Is Grass an Invasive Species? Examples and Control

The grass family (Poaceae) is one of the largest and most widespread plant groups on Earth. Asking whether “grass” is an invasive species does not have a simple answer. While thousands of grass species are native and beneficial, a small subset of non-native grasses has become highly problematic invaders globally. These specific species disrupt natural processes, fundamentally altering landscapes in ways that affect both ecology and economics. The distinction lies in understanding the difference between a plant simply growing in a new place and one that actively causes harm.

What Makes a Plant an Invasive Species

The term “invasive species” is a specific ecological designation that goes beyond merely being non-native. A plant is classified as invasive only if it meets two strict criteria: it must be alien to the ecosystem, and its introduction must cause environmental or economic harm. Many non-native grasses were introduced intentionally for agriculture or forage, but only a fraction become truly invasive.

A species that is non-native but causes no discernible harm is considered “naturalized.” Naturalized species can persist in a new environment without displacing native flora or fauna. The harmful impact of an invasive grass is measured by its ability to outcompete native species for resources, leading to a reduction in biodiversity. This ecological disruption often manifests as vast, single-species stands, known as monocultures, which limit habitat for native wildlife and pollinators.

Examples of Highly Invasive Grasses

Several non-native grasses have become notorious for their invasive behavior across North America. Cheatgrass (Bromus tectorum), originally from Europe and Asia, is one of the most widespread and damaging annual grasses in the western United States. It displaces native perennial grasses and is known primarily for its ability to dramatically alter fire regimes.
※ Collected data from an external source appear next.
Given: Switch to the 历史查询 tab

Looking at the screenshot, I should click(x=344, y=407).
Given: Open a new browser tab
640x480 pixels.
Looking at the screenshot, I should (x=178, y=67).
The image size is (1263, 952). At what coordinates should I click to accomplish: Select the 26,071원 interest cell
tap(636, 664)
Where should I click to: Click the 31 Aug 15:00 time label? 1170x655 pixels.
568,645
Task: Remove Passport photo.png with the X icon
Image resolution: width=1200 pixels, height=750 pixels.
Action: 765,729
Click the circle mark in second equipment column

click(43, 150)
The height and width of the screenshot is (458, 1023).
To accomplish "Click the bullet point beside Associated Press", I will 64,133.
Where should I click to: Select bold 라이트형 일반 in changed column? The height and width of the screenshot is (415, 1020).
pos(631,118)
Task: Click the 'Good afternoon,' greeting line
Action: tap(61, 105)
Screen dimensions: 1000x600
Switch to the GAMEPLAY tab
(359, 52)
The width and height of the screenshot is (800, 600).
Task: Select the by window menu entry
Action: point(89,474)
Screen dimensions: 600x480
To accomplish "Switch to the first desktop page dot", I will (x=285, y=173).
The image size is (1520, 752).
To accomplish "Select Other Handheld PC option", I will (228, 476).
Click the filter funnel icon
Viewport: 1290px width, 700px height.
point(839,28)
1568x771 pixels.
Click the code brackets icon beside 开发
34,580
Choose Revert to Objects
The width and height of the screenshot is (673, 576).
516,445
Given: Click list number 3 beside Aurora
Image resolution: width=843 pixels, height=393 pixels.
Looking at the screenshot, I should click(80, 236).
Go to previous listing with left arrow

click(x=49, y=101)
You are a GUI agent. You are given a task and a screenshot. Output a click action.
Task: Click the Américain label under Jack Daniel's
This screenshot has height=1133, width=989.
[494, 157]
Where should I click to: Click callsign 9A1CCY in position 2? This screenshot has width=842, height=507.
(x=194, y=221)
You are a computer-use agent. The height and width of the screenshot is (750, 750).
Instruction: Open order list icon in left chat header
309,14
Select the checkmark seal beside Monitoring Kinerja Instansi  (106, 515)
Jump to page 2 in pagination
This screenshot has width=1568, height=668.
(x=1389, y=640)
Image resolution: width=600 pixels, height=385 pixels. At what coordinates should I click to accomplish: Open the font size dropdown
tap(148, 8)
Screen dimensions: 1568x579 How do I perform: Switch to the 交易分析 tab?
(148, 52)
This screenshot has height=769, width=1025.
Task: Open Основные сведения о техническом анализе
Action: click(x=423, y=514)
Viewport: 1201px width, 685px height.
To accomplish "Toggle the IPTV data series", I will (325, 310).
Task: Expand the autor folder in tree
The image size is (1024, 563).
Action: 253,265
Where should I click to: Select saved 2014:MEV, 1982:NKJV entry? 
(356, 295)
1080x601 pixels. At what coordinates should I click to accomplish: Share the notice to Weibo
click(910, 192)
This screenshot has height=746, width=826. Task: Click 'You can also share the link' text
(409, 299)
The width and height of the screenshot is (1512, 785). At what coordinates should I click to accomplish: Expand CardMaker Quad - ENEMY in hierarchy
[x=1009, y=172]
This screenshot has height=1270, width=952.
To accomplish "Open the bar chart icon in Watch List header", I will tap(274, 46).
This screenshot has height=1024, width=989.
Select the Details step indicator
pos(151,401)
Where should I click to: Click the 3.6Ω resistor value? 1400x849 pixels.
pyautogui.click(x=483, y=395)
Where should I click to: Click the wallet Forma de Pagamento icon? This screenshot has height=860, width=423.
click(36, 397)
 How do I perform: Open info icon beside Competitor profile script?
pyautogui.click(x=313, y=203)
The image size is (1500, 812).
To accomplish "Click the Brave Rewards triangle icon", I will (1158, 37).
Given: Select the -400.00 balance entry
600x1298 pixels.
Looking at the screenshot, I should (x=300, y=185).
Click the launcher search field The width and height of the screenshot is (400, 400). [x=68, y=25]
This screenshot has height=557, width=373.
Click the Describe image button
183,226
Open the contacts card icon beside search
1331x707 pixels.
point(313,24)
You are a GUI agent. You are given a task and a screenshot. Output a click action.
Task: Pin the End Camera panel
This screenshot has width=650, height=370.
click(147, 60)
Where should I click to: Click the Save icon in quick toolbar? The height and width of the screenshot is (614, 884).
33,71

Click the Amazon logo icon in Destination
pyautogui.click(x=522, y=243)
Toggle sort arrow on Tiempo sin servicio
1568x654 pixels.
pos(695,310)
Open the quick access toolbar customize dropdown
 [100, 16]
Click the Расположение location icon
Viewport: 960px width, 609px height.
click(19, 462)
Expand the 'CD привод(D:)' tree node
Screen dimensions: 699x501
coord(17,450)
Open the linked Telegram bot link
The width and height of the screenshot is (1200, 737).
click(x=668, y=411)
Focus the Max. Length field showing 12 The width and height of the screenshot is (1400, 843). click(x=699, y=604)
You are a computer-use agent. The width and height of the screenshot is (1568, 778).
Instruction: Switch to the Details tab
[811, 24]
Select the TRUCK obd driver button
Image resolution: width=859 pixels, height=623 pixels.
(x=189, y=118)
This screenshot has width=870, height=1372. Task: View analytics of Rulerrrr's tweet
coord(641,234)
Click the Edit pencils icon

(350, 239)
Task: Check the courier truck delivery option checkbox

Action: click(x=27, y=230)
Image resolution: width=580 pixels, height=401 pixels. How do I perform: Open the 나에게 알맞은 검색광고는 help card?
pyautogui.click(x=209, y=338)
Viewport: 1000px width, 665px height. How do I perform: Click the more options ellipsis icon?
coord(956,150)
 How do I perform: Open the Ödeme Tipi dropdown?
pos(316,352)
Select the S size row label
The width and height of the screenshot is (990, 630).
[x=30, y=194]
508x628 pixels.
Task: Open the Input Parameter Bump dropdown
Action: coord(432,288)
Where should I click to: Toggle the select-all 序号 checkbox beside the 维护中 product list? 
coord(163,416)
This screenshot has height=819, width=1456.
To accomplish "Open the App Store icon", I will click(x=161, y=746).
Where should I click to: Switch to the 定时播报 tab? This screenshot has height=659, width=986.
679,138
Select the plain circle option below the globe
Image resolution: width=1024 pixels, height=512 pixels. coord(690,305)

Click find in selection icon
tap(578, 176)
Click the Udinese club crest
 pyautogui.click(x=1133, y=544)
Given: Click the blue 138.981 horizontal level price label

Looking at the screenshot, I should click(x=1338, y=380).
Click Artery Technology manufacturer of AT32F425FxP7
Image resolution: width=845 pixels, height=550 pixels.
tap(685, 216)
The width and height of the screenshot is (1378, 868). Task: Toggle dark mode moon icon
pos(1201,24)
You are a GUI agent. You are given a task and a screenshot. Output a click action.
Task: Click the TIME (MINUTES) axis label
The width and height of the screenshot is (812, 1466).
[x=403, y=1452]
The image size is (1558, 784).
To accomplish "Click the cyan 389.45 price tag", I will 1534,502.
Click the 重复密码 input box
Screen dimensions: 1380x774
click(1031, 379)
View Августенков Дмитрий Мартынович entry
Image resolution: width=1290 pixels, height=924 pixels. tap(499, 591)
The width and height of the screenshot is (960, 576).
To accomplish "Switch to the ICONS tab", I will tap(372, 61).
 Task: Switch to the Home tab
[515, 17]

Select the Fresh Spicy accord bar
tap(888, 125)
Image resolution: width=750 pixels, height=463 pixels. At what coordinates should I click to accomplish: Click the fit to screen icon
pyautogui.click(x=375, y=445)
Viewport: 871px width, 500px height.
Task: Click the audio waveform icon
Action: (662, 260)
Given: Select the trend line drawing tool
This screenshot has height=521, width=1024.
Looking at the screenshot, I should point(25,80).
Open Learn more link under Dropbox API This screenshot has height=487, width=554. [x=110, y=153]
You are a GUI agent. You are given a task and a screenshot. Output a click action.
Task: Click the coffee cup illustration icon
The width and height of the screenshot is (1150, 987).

Johnson Grass (Sorghum halepense), a perennial species introduced from the Mediterranean, was often used for livestock forage. This grass is difficult to control due to its robust root system and resistance to certain herbicides, allowing it to choke out crops and native plants. In the American Southwest, Buffelgrass (Cenchrus ciliaris), an African grass, was introduced for cattle ranching. It now grows in dense stands that shade out other species and consume large amounts of water, causing substantial ecological damage.

Biological Traits Contributing to Grass Dominance

The success of invasive grasses stems from traits that give them a competitive advantage over native species. Many invasive grasses exhibit faster growth rates and high photosynthetic efficiency, allowing them to capture resources quickly. They often have a different phenology, germinating earlier and staying green later, which extends their growing season beyond that of native plants.

Invasive grasses spread effectively both by seed and vegetatively through extensive root structures. Perennial species like Johnson Grass and Smooth Brome develop aggressive underground rhizomes and stolons, allowing them to rapidly colonize large areas. Annual grasses, such as Cheatgrass, produce vast quantities of viable seeds that build up a large seed bank, ensuring continuous re-establishment after disturbance.

A key destructive trait is altering the natural fire cycle, known as the grass/fire cycle. Cheatgrass is a fine-fuel annual that dries out early, creating a continuous layer of highly flammable material. This increases the frequency and intensity of wildfires, which kill native perennial plants and shrubs. The invasive grass quickly recovers from its persistent seed bank, dominating the post-fire landscape. Some invasive grasses also employ allelopathy, releasing chemical compounds that inhibit the growth of surrounding native plants.

Strategies for Control and Ecosystem Restoration

Controlling invasive grasses requires an integrated approach, often referred to as Integrated Pest Management (IPM), which combines multiple strategies over a sustained period. The ultimate goal is not just to eliminate the invasive grass, but to restore a healthy, functioning ecosystem.

Manual and Mechanical Control

These methods are best suited for smaller infestations and involve physical removal, such as hand-pulling or repeated mowing. The goal is to deplete the plant’s energy reserves and prevent seed production. For annual grasses, timing is crucial, as removal must occur before the seeds mature and drop.

Chemical Control

Chemical control, using herbicides, is often necessary for large-scale infestations. Non-selective herbicides like glyphosate are effective but can harm native species. Application must be careful and targeted, often timed for when the invasive grass is actively growing but native plants are dormant.

Biological Control

Researchers are exploring biological control, which involves introducing a natural enemy from the grass’s native range, such as a specific insect or fungus. This method aims to reduce the invasive population naturally.

Ecosystem Restoration

After control measures reduce the invasive population, the site must be revegetated with native species to prevent reinvasion. Restoration success hinges on selecting native plants that are competitive and well-suited to the site’s conditions. This effectively replaces the invasive monoculture with a diverse and resilient native plant community, requiring years of aftercare and monitoring.